20 de julho de 2016

A Transformação..


Quantas vezes por dia, vaidoso leitor, você procura seu reflexo em objetos.
Há pessoas, eu tento não me classificar nesta categoria, que passam em frente a uma vitrine de loja somente para olhar seu reflexo e verificar sua aparência. 
Mesmo que você não se enquadre neste grupo de pessoas, sua aparência  - direta ou indiretamente - é uma preocupação. 

E, se você ficasse catorze anos sem ver sua aparência em nenhum objeto. Catorze anos sem olhar sua aparência nem em um pedaço de vidro quebrado. 

Foi assim que Edmond Dantès permaneceu durante seu "temporada" na fortaleza de If. Este personagem não sabia como estava sua aparência enquanto permaneceu encarcerado {injustamente} no calabouço de If. Catorze anos.

Porém, depois da fuga insana, do desespero em se esconder e de se fazer encontrar por um grupo de marinheiros de reputação suspeita, Dantès tem a oportunidade de olhar para si mesmo {não da maneira filosófica}.

Ao entrar em uma barbearia, a transformação começa: 


(¹) Sa figure ovale s’était allongée, sa bouche rieuse avait pris ces lignes fermes et arrêtées qui indiquent la résolution ; ses sourcils s’étaient arqués sous une ride unique, pensive ; ses yeux s’étaient empreints d’une profonde tristesse, du fond de laquelle jaillissaient de temps en temps les sombres éclairs de la misanthropie et de la haine ; son teint, éloigné si longtemps de la lumière du jour et des rayons du soleil, avait pris cette couleur mate qui fait, quand leur visage est encadré dans des cheveux noirs, la beauté aristocratique des hommes du Nord ; (²) cette science profonde qu’il avait acquise avait en outre reflété sur tout son visage une auréole d’intelligente sécurité ; en outre, il avait, quoique naturellement d’une taille assez haute, acquis cette vigueur trapue d’un corps toujours concentrant ses forces en lui.

● Dados de origem:

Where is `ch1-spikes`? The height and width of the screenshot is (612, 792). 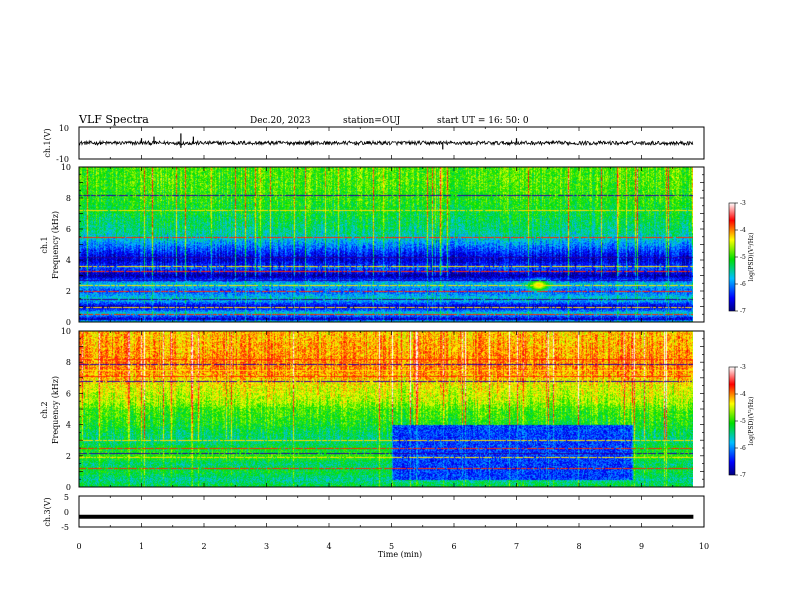
ch1-spikes is located at coordinates (329, 142).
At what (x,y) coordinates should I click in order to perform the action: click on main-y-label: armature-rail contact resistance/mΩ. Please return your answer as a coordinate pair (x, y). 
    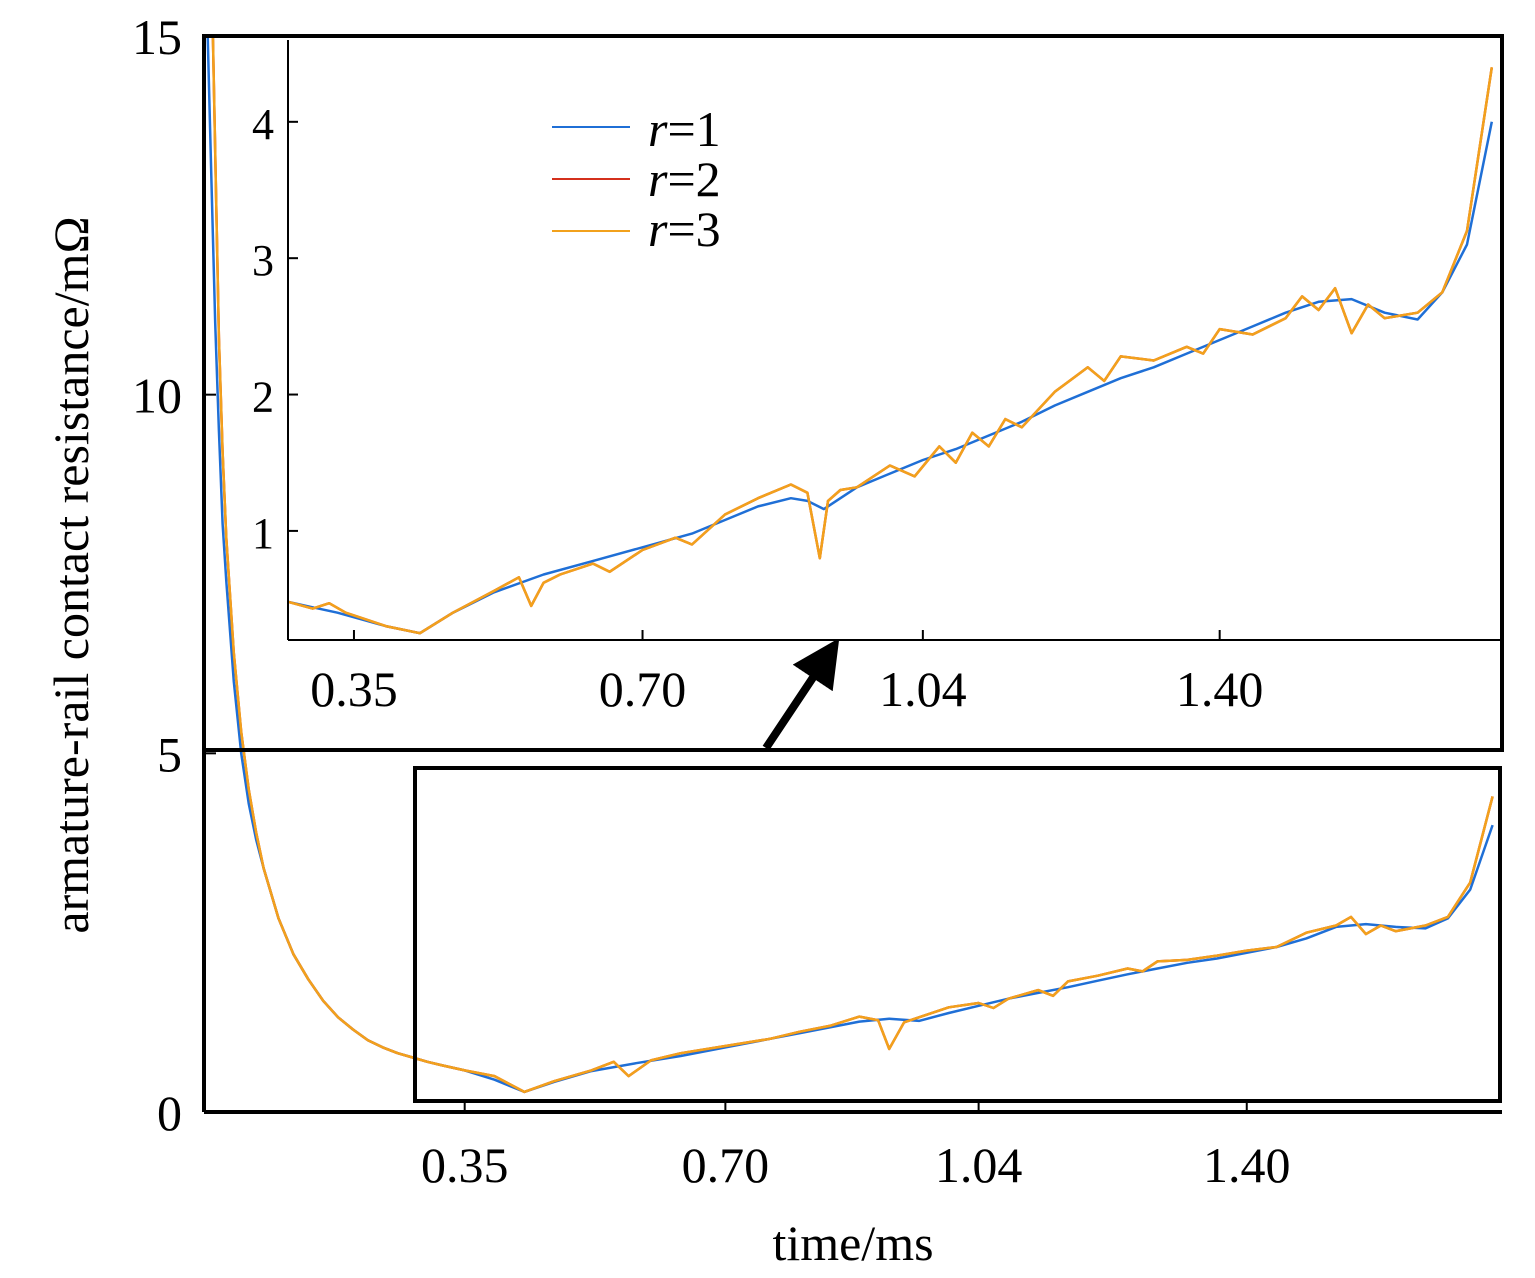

● O que fazer:
(a) Segundo o texto, por quantos anos Edmond Dantès ficou sem ver a própria aparência?
(b) Transcreva o trecho do texto que começa nas palavras "A Transformação.." e vai até as palavras "verificar sua aparência.", inclusive.

● Respostas por tarefa:
(a) Catorze anos.

(b)
A Transformação..


Quantas vezes por dia, vaidoso leitor, você procura seu reflexo em objetos.
Há pessoas, eu tento não me classificar nesta categoria, que passam em frente a uma vitrine de loja somente para olhar seu reflexo e verificar sua aparência.